◆ WHAT TO DO
Nothing but the lines from the one containing "Task: Click the 'Question 18' heading" to the final line of the entries should appear, copied exactly and without pictures.

━━ DATASET

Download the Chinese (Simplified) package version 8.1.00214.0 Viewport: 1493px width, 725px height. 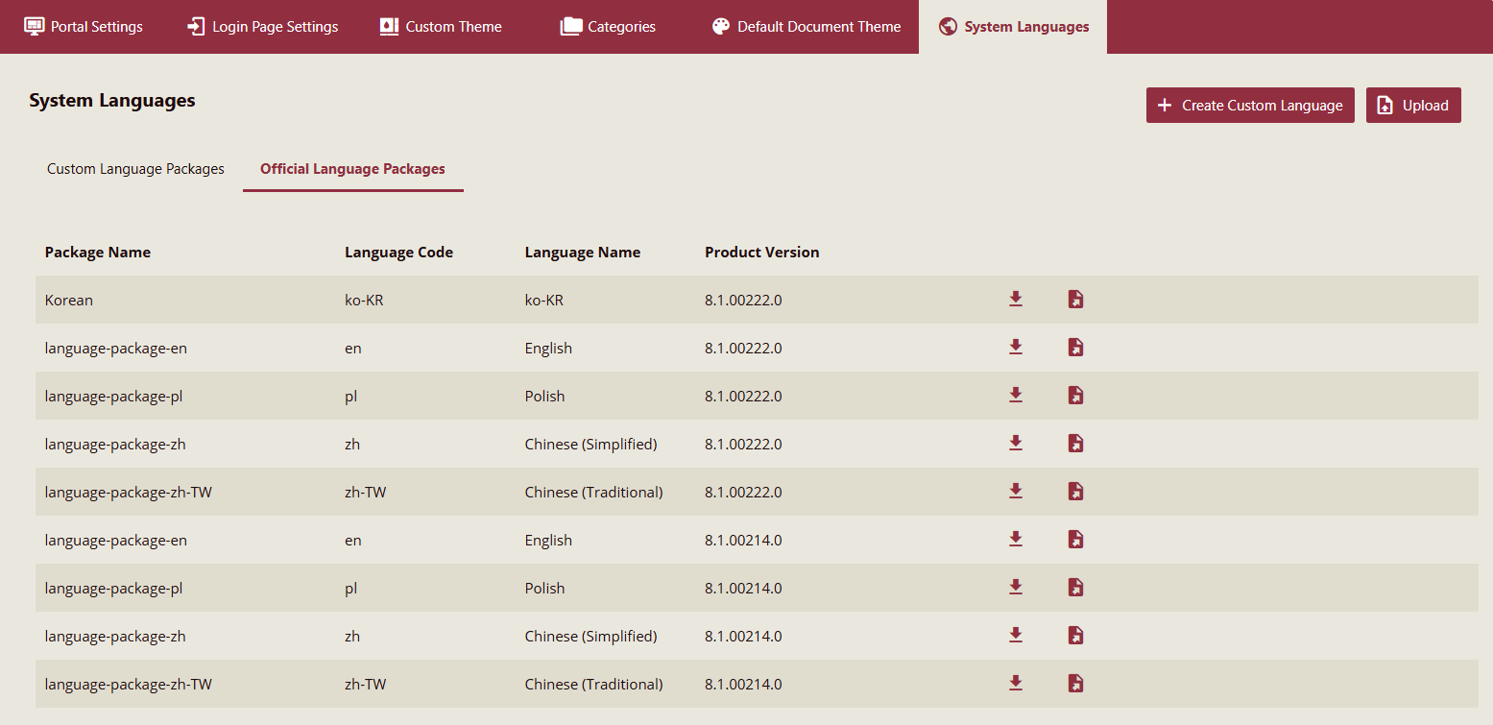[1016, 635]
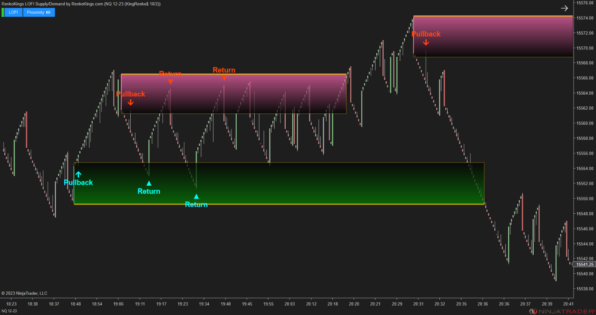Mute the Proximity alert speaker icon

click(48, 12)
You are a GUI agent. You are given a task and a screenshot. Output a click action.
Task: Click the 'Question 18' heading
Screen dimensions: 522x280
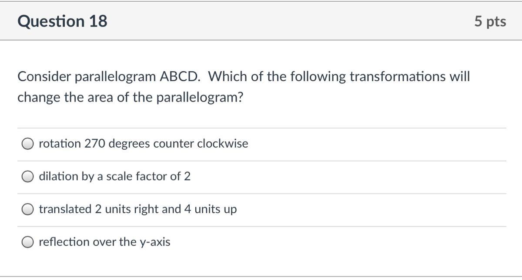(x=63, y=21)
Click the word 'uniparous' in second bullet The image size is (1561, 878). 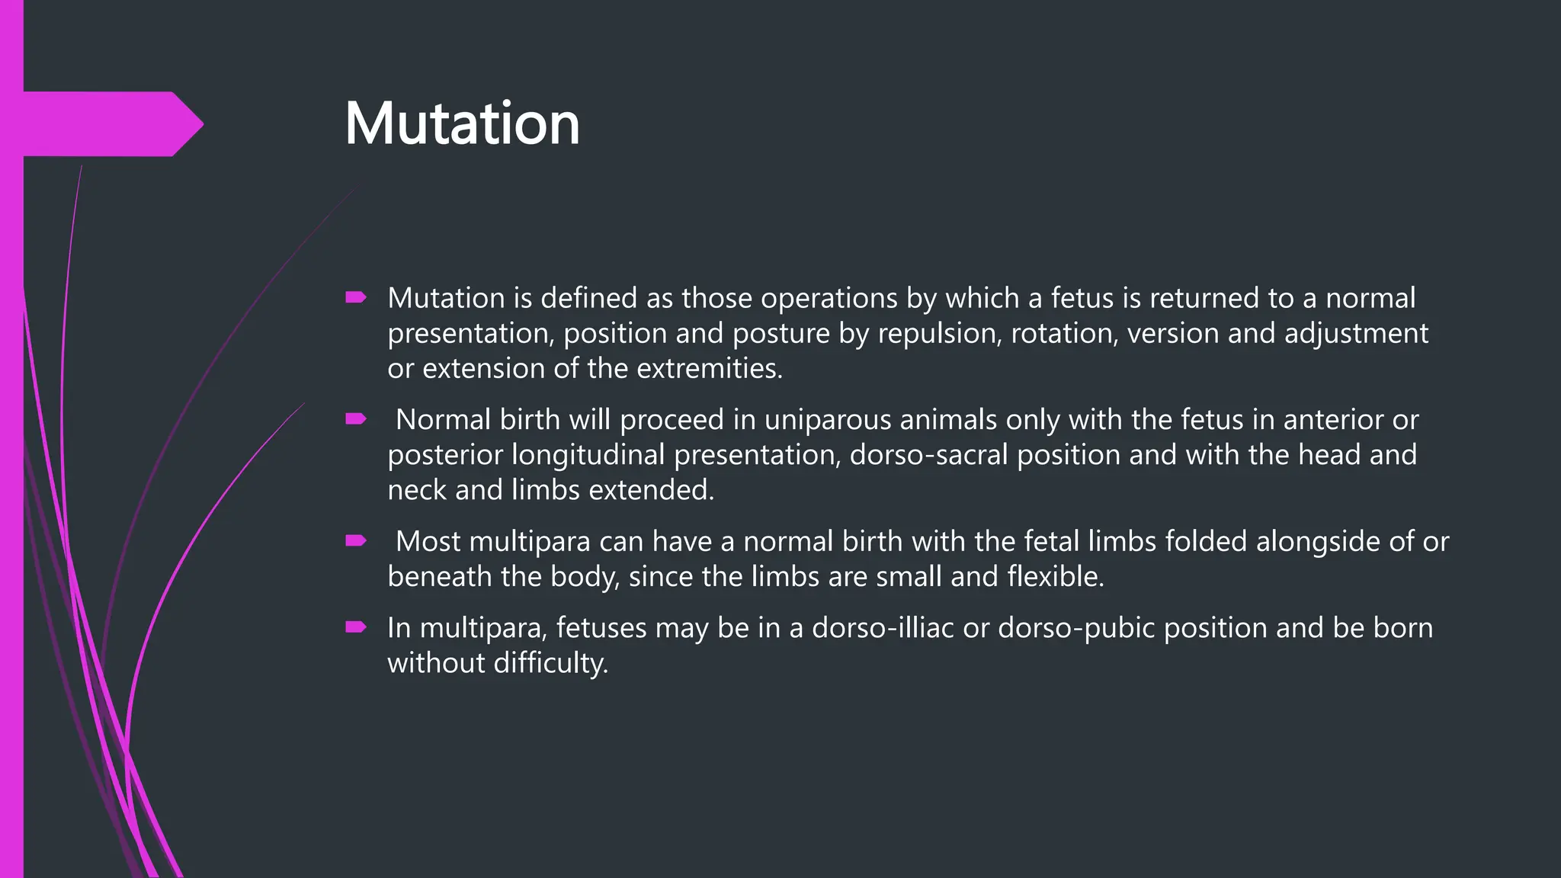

━━━━

◆ OUTPUT FOR THIS EXERCISE
Task: Click the 'Question 18' heading
Screen dimensions: 522x280
(x=63, y=21)
Click the word 'uniparous' in second bullet The image size is (1561, 878). 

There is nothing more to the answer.